Abstact

Indoleamine 2,3-dioxygenase 2 (IDO2) is a heme enzyme in the kynurenine pathway that shares high structural similarity with IDO1 but exhibits markedly lower catalytic activity. To clarify the molecular basis of this difference, we performed spectroscopic, biochemical, and crystallographic analyses of human IDO2. We found that IDO2 binds L-tryptophan (L-Trp) in a flipped orientation stabilized by the IDO2-specific residue His143, which results in inefficient catalysis. Replacement of His143 with tyrosine, the corresponding residue in IDO1, restored an IDO1-like binding mode of L-Trp and enhanced activity by more than 1000-fold. Structural analyses further revealed that IDO2 accommodates various tryptophan derivatives, such as 5-methyl-l-Trp (5MT) and 5-methoxy-l-Trp (5MoT), in a productive conformation, while other ligands, including D-Trp and serotonin, adopt nonproductive poses.
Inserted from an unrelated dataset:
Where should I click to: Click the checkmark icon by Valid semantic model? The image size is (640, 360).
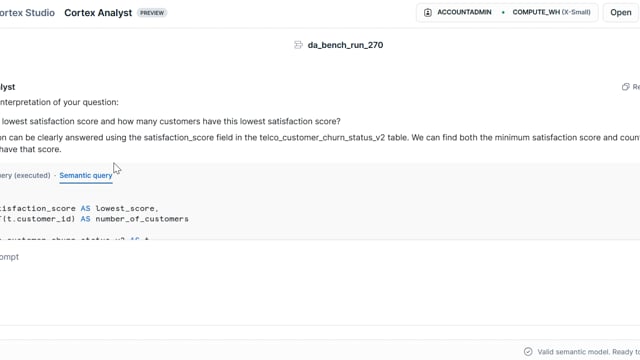point(528,351)
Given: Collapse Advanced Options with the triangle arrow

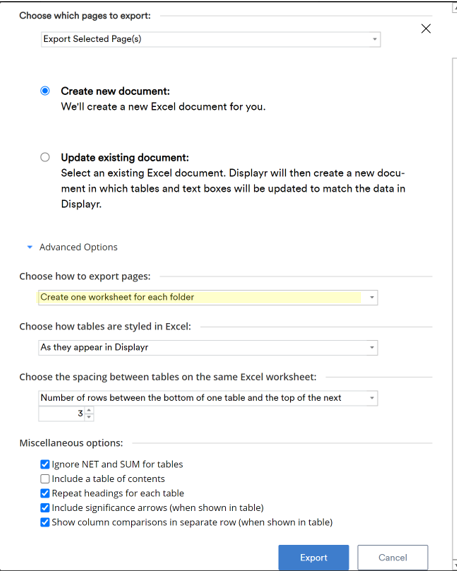Looking at the screenshot, I should [x=30, y=247].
In addition, we observed that 5MT and 5MoT are metabolized by IDO2 at levels comparable to the metabolism of L-Trp by human tryptophan 2,3-dioxygenase. These results highlight the unique structural constraints that underlie IDO2's low activity and broadened substrate recognition, providing a molecular framework for understanding the functional divergence between IDO1 and IDO2.